Comme j’ai pu le dire dans un récent entretien avec le KLAC, pendant ma traversée du confinement, notamment pendant les premières semaines, l’écriture m’a désertée. Non pas qu’il ne se passait rien en moi et que je n’avais rien à dire, au contraire, il se passait très certainement trop de choses en moi, j’étais bien trop sidérée et bouleversée pour que mes pensées et mes mots puissent advenir de façon cohérente.
D’autre part, plus j’avance dans le temps, plus j’ai besoin de temps pour mûrir ma parole et dire ce que je veux dire exactement comme j’ai envie de le dire. Si je vis pleinement l’instant et dans l’instant, j’écris de plus en plus dans le temps.
Pendant les premières semaines de cette période si trouble, je n’ai donc pas écrit grand-chose. Ce qui m’a ramenée petit à petit aux mots, ce sont mes créations plastiques (cf. à nouveau l’entretien évoqué ci-dessus), puis la traduction.
Il y a plusieurs livres qui habitent mes étagères depuis plusieurs années et que je souhaiterais traduire et voir éditer en français. Je m’étais donc dit que cette période de confinement serait un moment propice pour faire avancer ces projets : réviser les extraits déjà traduits, choisir des extraits et en faire les premiers jets de traduction pour les projets auxquels je n’avais pas encore touché, commencer à repérer des maisons d’édition que ces projets pourraient intéresser.
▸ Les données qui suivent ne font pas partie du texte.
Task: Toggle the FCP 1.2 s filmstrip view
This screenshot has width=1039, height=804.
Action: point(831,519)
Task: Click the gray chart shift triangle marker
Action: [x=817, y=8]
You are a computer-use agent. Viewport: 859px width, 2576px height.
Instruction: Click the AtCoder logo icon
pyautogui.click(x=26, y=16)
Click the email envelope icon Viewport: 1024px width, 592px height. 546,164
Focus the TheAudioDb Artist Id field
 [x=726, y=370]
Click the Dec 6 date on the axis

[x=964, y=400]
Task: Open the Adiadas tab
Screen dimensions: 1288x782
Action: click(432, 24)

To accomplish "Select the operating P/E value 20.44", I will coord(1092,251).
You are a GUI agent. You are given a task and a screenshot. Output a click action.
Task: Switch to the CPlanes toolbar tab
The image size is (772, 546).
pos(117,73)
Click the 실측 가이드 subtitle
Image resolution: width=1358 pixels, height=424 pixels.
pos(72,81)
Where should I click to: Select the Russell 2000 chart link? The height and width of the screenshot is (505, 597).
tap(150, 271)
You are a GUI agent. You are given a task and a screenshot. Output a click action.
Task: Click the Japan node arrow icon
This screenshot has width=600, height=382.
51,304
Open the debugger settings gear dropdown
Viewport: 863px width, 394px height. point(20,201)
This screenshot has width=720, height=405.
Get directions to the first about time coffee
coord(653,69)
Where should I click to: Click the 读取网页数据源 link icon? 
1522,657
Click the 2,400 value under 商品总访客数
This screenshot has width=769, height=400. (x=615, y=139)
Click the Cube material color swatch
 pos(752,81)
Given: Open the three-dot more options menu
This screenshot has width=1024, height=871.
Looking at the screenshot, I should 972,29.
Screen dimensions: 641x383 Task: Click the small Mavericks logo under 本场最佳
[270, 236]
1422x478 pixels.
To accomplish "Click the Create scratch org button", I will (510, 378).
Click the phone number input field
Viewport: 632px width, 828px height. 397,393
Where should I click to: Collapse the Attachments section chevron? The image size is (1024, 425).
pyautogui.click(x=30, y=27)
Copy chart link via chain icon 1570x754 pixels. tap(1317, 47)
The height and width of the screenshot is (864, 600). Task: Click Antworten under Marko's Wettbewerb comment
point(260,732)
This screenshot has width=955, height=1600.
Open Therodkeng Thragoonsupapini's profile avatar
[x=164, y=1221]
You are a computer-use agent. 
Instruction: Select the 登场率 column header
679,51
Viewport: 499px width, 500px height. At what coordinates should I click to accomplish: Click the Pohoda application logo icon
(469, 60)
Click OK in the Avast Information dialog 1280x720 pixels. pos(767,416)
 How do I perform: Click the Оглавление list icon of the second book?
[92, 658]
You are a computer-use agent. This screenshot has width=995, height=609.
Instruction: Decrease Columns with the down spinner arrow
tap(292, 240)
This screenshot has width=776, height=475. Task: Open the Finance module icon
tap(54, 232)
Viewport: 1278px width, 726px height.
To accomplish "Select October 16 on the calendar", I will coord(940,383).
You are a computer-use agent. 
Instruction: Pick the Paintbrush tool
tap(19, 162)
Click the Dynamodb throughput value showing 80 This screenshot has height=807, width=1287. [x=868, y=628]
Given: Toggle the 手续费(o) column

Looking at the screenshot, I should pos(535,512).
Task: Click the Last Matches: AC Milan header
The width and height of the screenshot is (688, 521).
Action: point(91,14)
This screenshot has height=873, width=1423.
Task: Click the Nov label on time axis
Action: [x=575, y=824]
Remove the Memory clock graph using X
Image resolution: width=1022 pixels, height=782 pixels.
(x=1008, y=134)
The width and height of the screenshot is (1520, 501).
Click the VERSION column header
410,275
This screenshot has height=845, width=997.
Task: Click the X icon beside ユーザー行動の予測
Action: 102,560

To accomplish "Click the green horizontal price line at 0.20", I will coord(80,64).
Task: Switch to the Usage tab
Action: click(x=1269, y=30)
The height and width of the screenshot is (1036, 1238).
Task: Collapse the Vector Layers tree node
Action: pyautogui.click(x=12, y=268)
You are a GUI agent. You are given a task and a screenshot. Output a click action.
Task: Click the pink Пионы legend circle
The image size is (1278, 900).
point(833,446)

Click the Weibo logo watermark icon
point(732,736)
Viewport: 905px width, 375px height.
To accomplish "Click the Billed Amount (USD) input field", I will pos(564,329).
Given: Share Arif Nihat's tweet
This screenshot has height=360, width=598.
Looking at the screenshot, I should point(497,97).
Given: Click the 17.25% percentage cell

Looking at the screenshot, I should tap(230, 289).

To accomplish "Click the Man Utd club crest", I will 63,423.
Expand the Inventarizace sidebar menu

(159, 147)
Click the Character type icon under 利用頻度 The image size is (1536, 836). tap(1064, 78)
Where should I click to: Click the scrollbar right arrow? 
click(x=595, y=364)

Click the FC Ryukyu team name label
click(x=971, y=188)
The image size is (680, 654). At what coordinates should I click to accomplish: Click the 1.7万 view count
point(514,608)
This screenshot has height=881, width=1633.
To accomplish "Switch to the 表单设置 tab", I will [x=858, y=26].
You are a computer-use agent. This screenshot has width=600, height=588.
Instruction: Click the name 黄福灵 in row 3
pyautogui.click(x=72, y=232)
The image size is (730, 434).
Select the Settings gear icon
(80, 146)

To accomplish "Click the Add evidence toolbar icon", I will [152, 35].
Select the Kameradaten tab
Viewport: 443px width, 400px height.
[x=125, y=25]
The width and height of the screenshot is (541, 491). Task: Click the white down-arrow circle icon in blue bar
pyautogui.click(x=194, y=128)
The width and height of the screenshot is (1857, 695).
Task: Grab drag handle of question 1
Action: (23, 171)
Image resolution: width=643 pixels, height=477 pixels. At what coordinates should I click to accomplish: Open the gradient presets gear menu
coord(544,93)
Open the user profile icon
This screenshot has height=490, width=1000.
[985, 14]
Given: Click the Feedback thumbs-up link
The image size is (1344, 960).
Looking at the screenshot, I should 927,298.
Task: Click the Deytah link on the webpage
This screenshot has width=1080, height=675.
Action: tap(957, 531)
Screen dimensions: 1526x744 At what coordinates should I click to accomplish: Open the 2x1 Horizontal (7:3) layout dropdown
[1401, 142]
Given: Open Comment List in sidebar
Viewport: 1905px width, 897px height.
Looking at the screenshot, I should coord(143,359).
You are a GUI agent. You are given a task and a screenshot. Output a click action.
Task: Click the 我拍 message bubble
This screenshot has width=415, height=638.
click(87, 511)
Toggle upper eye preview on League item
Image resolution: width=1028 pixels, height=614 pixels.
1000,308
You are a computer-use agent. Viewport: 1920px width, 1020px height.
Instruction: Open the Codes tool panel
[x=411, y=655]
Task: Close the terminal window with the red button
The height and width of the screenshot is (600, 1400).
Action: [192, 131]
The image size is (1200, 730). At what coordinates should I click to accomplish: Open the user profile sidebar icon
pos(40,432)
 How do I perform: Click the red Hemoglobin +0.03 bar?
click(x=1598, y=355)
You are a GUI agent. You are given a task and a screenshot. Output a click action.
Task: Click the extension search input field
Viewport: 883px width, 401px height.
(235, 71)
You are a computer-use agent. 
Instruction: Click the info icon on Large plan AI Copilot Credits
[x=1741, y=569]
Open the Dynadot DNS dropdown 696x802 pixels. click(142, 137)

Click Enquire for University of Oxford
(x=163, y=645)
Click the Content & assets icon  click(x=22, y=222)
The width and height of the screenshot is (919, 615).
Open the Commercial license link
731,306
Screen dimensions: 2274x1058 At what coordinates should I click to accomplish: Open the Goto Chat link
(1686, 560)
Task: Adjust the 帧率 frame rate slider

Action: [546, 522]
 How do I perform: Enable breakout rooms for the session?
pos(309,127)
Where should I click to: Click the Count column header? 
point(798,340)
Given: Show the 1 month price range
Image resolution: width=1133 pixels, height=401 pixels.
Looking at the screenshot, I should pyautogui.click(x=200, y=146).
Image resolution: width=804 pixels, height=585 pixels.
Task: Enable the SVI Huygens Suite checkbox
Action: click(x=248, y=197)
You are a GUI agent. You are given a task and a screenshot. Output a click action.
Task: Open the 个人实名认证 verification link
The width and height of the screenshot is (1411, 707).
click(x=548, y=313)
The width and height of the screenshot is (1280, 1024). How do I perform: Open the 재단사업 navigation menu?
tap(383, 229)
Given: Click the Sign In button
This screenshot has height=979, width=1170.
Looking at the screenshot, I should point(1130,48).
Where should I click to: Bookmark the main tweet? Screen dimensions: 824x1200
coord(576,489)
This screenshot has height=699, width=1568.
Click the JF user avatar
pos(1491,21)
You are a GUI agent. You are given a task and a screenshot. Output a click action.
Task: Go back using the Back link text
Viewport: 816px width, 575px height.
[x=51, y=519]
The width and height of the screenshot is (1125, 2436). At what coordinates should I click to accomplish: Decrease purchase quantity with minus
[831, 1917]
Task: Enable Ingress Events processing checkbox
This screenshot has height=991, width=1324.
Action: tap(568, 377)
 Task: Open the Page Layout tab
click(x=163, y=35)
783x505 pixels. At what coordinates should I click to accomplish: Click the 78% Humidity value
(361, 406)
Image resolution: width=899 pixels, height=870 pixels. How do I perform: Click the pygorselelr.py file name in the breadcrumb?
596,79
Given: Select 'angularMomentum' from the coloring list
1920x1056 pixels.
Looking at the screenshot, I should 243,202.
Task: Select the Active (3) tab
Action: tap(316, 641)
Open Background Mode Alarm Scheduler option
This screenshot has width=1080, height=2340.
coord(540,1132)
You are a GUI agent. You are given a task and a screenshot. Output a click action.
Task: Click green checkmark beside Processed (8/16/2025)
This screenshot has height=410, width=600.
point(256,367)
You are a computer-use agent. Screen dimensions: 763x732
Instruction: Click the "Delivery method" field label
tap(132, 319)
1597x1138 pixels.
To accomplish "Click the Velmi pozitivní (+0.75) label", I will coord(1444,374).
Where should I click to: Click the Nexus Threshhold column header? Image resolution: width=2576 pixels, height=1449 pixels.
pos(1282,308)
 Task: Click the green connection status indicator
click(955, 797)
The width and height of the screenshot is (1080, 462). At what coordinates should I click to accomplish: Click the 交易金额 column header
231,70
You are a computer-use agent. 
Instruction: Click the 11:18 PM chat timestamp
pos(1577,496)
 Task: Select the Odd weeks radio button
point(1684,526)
Il y avait largement de quoi m’occuper. Mais je ne parvenais pas à commencer.
C’est dans le courant de la troisième semaine de confinement qu’un ami éditeur m’a sollicitée pour un appel à traductions qui a éveillé mon intérêt. Les délais étaient tels que je ne pouvais pas faire autrement que de me mettre immédiatement au travail. Pendant une quinzaine de jours, je me suis quasi exclusivement consacrée à ce texte. Et au fur et à mesure que je le traduisais, que je posais mes mots en calque sur les mots de l’autrice du texte original, très beau, très poétique, ma propre poésie est lentement mais sûrement revenue. J’ai retrouvé la gourmandise et la délectation des heures de lune passées à noircir des feuilles blanches jusqu’aux premiers chants de l’aube.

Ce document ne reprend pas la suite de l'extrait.